*** Begin section ***

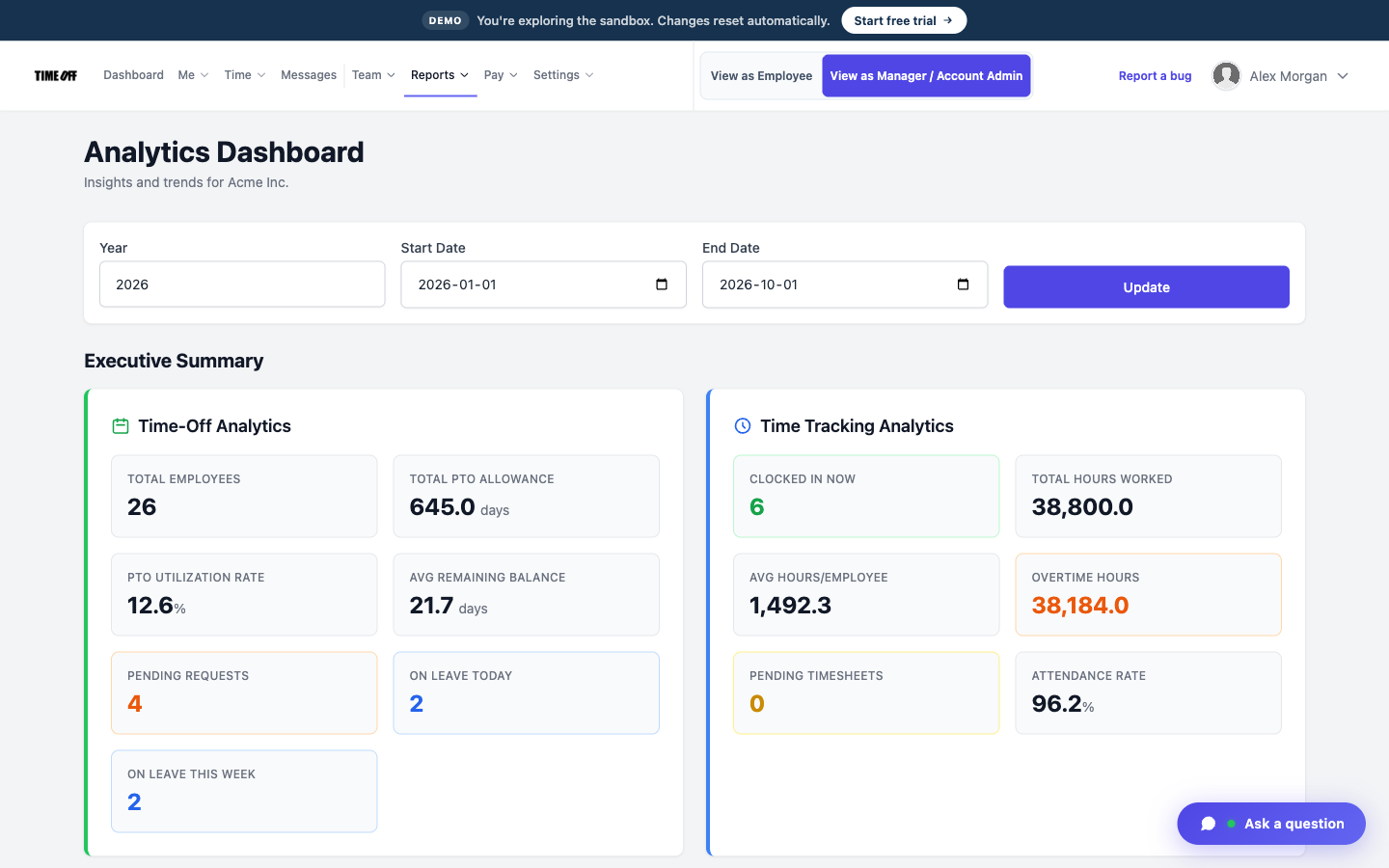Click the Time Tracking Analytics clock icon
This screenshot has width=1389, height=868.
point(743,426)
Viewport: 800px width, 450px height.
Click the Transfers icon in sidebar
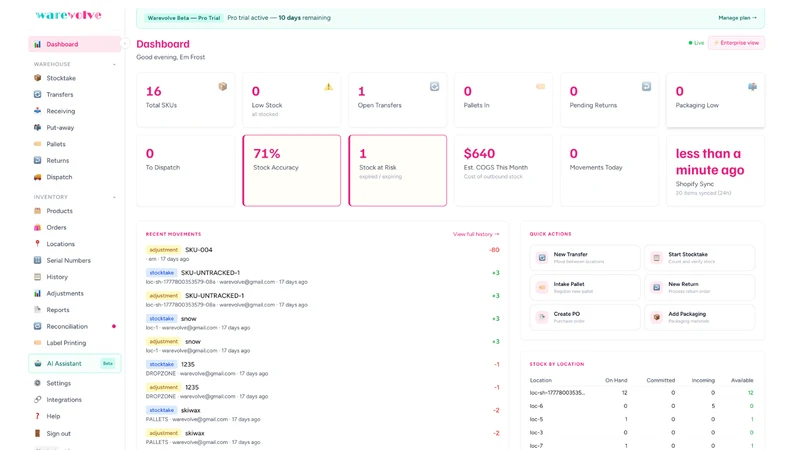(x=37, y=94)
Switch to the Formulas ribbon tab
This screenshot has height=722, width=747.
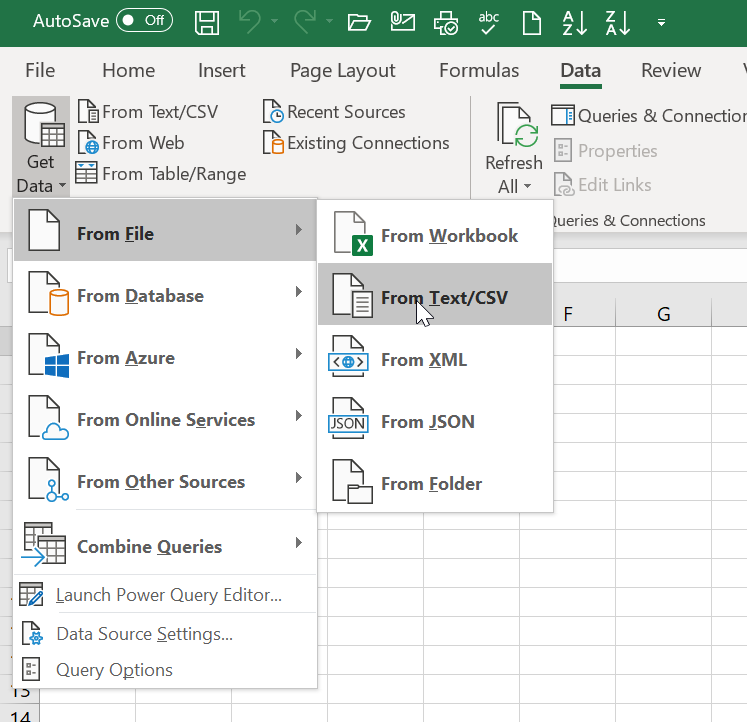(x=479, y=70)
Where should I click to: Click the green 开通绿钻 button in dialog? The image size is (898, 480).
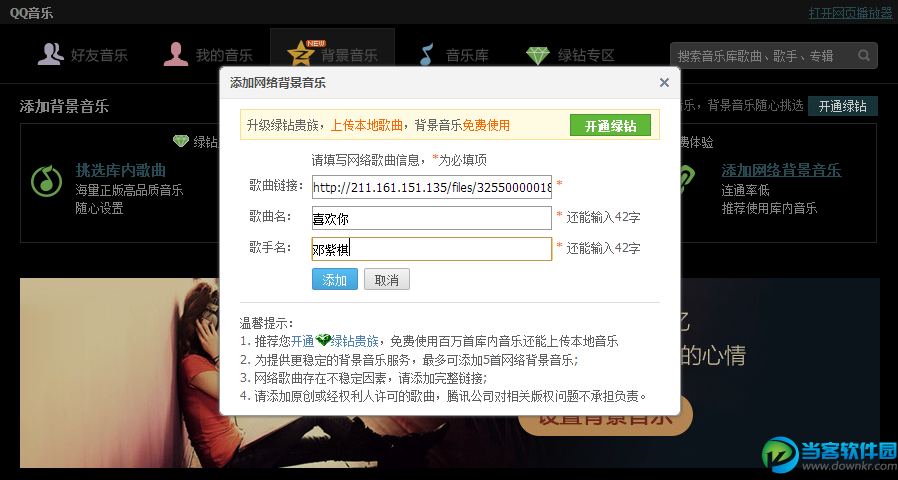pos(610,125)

*** End section ***

#### TASK STATEMENT:
The expected output is an exact copy of the lines from the one with "Switch to the Formulas ribbon tab" to the final line of the entries above, pictures excepted; please include both ends.

#### SOLUTION BELOW:
Switch to the Formulas ribbon tab
This screenshot has height=722, width=747.
(x=479, y=70)
Where should I click to: Click the green 开通绿钻 button in dialog? The image size is (898, 480).
pos(610,125)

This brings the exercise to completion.